> _Assigned task_
The full set of entries below needs to be written out exactly.
(Provided entries)
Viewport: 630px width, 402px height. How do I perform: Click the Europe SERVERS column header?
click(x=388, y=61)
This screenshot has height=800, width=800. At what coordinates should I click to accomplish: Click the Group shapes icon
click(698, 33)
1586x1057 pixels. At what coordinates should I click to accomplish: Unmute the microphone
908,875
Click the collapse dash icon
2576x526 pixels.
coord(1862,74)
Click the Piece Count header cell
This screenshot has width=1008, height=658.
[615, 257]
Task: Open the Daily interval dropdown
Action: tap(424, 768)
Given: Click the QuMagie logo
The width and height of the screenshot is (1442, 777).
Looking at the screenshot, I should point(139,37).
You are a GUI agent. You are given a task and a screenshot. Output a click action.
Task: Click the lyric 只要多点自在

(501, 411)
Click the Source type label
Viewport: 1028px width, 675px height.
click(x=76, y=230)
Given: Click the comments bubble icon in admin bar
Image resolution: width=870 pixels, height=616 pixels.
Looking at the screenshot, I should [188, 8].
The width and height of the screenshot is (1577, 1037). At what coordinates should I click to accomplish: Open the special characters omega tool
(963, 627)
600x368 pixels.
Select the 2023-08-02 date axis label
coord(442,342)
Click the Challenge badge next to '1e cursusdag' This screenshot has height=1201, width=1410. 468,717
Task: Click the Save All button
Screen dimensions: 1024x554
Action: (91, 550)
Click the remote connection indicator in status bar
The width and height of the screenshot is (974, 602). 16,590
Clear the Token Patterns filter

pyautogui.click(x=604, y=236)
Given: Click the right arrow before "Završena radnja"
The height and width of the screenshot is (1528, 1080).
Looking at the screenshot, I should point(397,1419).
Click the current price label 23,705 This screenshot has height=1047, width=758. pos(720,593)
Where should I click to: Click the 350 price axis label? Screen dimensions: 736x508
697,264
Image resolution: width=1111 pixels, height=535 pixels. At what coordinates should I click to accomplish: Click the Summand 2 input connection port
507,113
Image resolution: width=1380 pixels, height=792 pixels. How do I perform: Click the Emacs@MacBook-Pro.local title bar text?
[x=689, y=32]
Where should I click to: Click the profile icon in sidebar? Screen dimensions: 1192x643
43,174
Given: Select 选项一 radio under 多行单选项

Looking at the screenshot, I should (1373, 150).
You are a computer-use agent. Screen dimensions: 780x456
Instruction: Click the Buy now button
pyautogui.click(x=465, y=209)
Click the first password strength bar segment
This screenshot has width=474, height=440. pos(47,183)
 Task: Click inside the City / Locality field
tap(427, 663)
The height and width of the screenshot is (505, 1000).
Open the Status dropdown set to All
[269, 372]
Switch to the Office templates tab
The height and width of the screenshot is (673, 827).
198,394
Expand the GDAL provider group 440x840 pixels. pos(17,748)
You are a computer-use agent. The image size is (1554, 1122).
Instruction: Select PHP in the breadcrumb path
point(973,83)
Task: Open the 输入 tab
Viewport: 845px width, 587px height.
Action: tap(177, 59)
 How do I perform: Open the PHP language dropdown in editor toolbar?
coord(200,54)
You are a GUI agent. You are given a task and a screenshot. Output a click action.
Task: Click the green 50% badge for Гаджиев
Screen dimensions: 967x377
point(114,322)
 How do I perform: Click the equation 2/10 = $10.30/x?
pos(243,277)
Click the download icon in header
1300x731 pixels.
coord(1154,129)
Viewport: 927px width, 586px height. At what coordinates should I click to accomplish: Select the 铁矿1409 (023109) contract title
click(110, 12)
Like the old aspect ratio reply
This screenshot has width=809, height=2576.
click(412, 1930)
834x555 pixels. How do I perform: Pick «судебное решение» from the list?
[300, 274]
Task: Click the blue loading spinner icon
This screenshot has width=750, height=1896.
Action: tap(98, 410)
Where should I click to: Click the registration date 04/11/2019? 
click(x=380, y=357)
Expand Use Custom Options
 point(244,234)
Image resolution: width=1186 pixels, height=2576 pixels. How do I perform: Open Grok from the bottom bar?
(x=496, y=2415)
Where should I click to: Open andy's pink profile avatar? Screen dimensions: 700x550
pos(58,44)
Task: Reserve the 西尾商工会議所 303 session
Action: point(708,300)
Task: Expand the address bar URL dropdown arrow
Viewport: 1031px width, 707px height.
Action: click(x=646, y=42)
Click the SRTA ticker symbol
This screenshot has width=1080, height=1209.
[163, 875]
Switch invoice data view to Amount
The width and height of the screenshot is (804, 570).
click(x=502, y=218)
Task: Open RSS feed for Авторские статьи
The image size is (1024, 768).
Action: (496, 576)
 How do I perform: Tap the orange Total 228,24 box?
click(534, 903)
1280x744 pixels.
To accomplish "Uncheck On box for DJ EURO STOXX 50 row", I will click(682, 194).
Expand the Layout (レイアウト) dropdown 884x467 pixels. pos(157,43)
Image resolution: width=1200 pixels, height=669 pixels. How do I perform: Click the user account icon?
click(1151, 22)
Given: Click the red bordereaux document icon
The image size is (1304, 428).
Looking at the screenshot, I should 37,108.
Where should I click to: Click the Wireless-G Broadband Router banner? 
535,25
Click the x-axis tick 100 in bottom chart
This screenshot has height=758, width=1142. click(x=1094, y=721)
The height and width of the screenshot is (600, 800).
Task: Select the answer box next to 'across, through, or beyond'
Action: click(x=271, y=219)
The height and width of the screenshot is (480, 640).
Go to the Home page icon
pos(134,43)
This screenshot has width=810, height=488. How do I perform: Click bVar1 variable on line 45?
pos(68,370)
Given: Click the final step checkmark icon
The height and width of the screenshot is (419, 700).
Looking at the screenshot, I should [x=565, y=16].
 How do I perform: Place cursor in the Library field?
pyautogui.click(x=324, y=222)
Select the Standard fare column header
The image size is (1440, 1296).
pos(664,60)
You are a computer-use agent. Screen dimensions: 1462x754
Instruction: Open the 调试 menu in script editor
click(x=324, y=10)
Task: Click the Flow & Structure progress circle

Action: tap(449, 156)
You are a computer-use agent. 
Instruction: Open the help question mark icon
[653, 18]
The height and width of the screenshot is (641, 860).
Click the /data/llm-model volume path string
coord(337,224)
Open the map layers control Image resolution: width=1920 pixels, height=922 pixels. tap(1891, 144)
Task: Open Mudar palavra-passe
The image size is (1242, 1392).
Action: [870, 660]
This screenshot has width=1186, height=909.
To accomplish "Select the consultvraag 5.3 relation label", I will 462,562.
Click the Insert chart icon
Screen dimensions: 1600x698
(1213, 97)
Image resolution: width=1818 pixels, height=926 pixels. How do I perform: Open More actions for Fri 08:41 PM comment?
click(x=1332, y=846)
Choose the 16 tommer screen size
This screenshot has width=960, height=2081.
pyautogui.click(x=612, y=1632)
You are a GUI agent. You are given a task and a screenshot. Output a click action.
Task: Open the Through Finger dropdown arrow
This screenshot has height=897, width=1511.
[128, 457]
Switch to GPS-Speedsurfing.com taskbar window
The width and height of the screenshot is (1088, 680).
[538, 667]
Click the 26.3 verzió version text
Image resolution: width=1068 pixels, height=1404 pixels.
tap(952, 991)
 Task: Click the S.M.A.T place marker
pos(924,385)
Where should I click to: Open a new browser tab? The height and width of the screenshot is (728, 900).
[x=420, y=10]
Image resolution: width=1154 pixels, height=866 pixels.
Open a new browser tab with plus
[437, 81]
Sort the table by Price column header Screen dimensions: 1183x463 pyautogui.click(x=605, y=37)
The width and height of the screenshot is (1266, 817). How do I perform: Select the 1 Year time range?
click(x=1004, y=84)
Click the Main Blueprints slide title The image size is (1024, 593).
(End Provided entries)
> _Answer to this task_
Viewport: 630px width, 402px height. How do I perform: Click the Europe SERVERS column header?
click(x=388, y=61)
This screenshot has height=800, width=800. At what coordinates should I click to accomplish: Click the Group shapes icon
click(698, 33)
1586x1057 pixels. At what coordinates should I click to accomplish: Unmute the microphone
908,875
Click the collapse dash icon
2576x526 pixels.
coord(1862,74)
Click the Piece Count header cell
This screenshot has width=1008, height=658.
[615, 257]
Task: Open the Daily interval dropdown
Action: tap(424, 768)
Given: Click the QuMagie logo
The width and height of the screenshot is (1442, 777).
Looking at the screenshot, I should point(139,37).
You are a GUI agent. You are given a task and a screenshot. Output a click action.
Task: Click the lyric 只要多点自在

(501, 411)
Click the Source type label
Viewport: 1028px width, 675px height.
click(x=76, y=230)
Given: Click the comments bubble icon in admin bar
Image resolution: width=870 pixels, height=616 pixels.
Looking at the screenshot, I should [188, 8].
The width and height of the screenshot is (1577, 1037). At what coordinates should I click to accomplish: Open the special characters omega tool
(963, 627)
600x368 pixels.
Select the 2023-08-02 date axis label
coord(442,342)
Click the Challenge badge next to '1e cursusdag' This screenshot has height=1201, width=1410. 468,717
Task: Click the Save All button
Screen dimensions: 1024x554
Action: (91, 550)
Click the remote connection indicator in status bar
The width and height of the screenshot is (974, 602). 16,590
Clear the Token Patterns filter

pyautogui.click(x=604, y=236)
Given: Click the right arrow before "Završena radnja"
The height and width of the screenshot is (1528, 1080).
Looking at the screenshot, I should point(397,1419).
Click the current price label 23,705 This screenshot has height=1047, width=758. pos(720,593)
Where should I click to: Click the 350 price axis label? Screen dimensions: 736x508
697,264
Image resolution: width=1111 pixels, height=535 pixels. At what coordinates should I click to accomplish: Click the Summand 2 input connection port
507,113
Image resolution: width=1380 pixels, height=792 pixels. How do I perform: Click the Emacs@MacBook-Pro.local title bar text?
[x=689, y=32]
Where should I click to: Click the profile icon in sidebar? Screen dimensions: 1192x643
43,174
Given: Select 选项一 radio under 多行单选项

Looking at the screenshot, I should (1373, 150).
You are a computer-use agent. Screen dimensions: 780x456
Instruction: Click the Buy now button
pyautogui.click(x=465, y=209)
Click the first password strength bar segment
This screenshot has width=474, height=440. pos(47,183)
 Task: Click inside the City / Locality field
tap(427, 663)
The height and width of the screenshot is (505, 1000).
Open the Status dropdown set to All
[269, 372]
Switch to the Office templates tab
The height and width of the screenshot is (673, 827).
198,394
Expand the GDAL provider group 440x840 pixels. pos(17,748)
You are a computer-use agent. The image size is (1554, 1122).
Instruction: Select PHP in the breadcrumb path
point(973,83)
Task: Open the 输入 tab
Viewport: 845px width, 587px height.
Action: tap(177, 59)
 How do I perform: Open the PHP language dropdown in editor toolbar?
coord(200,54)
You are a GUI agent. You are given a task and a screenshot. Output a click action.
Task: Click the green 50% badge for Гаджиев
Screen dimensions: 967x377
point(114,322)
 How do I perform: Click the equation 2/10 = $10.30/x?
pos(243,277)
Click the download icon in header
1300x731 pixels.
coord(1154,129)
Viewport: 927px width, 586px height. At what coordinates should I click to accomplish: Select the 铁矿1409 (023109) contract title
click(110, 12)
Like the old aspect ratio reply
This screenshot has width=809, height=2576.
click(412, 1930)
834x555 pixels. How do I perform: Pick «судебное решение» from the list?
[300, 274]
Task: Click the blue loading spinner icon
This screenshot has width=750, height=1896.
Action: tap(98, 410)
Where should I click to: Click the registration date 04/11/2019? 
click(x=380, y=357)
Expand Use Custom Options
 point(244,234)
Image resolution: width=1186 pixels, height=2576 pixels. How do I perform: Open Grok from the bottom bar?
(x=496, y=2415)
Where should I click to: Open andy's pink profile avatar? Screen dimensions: 700x550
pos(58,44)
Task: Reserve the 西尾商工会議所 303 session
Action: point(708,300)
Task: Expand the address bar URL dropdown arrow
Viewport: 1031px width, 707px height.
Action: click(x=646, y=42)
Click the SRTA ticker symbol
This screenshot has width=1080, height=1209.
[163, 875]
Switch invoice data view to Amount
The width and height of the screenshot is (804, 570).
click(x=502, y=218)
Task: Open RSS feed for Авторские статьи
The image size is (1024, 768).
Action: (496, 576)
 How do I perform: Tap the orange Total 228,24 box?
click(534, 903)
1280x744 pixels.
To accomplish "Uncheck On box for DJ EURO STOXX 50 row", I will click(682, 194).
Expand the Layout (レイアウト) dropdown 884x467 pixels. pos(157,43)
Image resolution: width=1200 pixels, height=669 pixels. How do I perform: Click the user account icon?
click(1151, 22)
Given: Click the red bordereaux document icon
The image size is (1304, 428).
Looking at the screenshot, I should 37,108.
Where should I click to: Click the Wireless-G Broadband Router banner? 
535,25
Click the x-axis tick 100 in bottom chart
This screenshot has height=758, width=1142. click(x=1094, y=721)
The height and width of the screenshot is (600, 800).
Task: Select the answer box next to 'across, through, or beyond'
Action: click(x=271, y=219)
The height and width of the screenshot is (480, 640).
Go to the Home page icon
pos(134,43)
This screenshot has width=810, height=488. How do I perform: Click bVar1 variable on line 45?
pos(68,370)
Given: Click the final step checkmark icon
The height and width of the screenshot is (419, 700).
Looking at the screenshot, I should [x=565, y=16].
 How do I perform: Place cursor in the Library field?
pyautogui.click(x=324, y=222)
Select the Standard fare column header
The image size is (1440, 1296).
pos(664,60)
You are a computer-use agent. Screen dimensions: 1462x754
Instruction: Open the 调试 menu in script editor
click(x=324, y=10)
Task: Click the Flow & Structure progress circle

Action: tap(449, 156)
You are a computer-use agent. 
Instruction: Open the help question mark icon
[653, 18]
The height and width of the screenshot is (641, 860).
Click the /data/llm-model volume path string
coord(337,224)
Open the map layers control Image resolution: width=1920 pixels, height=922 pixels. tap(1891, 144)
Task: Open Mudar palavra-passe
The image size is (1242, 1392).
Action: [870, 660]
This screenshot has width=1186, height=909.
To accomplish "Select the consultvraag 5.3 relation label", I will 462,562.
Click the Insert chart icon
Screen dimensions: 1600x698
(1213, 97)
Image resolution: width=1818 pixels, height=926 pixels. How do I perform: Open More actions for Fri 08:41 PM comment?
click(x=1332, y=846)
Choose the 16 tommer screen size
This screenshot has width=960, height=2081.
pyautogui.click(x=612, y=1632)
You are a GUI agent. You are given a task and a screenshot. Output a click action.
Task: Open the Through Finger dropdown arrow
This screenshot has height=897, width=1511.
[128, 457]
Switch to GPS-Speedsurfing.com taskbar window
The width and height of the screenshot is (1088, 680).
[538, 667]
Click the 26.3 verzió version text
Image resolution: width=1068 pixels, height=1404 pixels.
tap(952, 991)
 Task: Click the S.M.A.T place marker
pos(924,385)
Where should I click to: Open a new browser tab? The height and width of the screenshot is (728, 900).
[x=420, y=10]
Image resolution: width=1154 pixels, height=866 pixels.
Open a new browser tab with plus
[437, 81]
Sort the table by Price column header Screen dimensions: 1183x463 pyautogui.click(x=605, y=37)
The width and height of the screenshot is (1266, 817). How do I perform: Select the 1 Year time range?
click(x=1004, y=84)
Click the Main Blueprints slide title The image size is (1024, 593).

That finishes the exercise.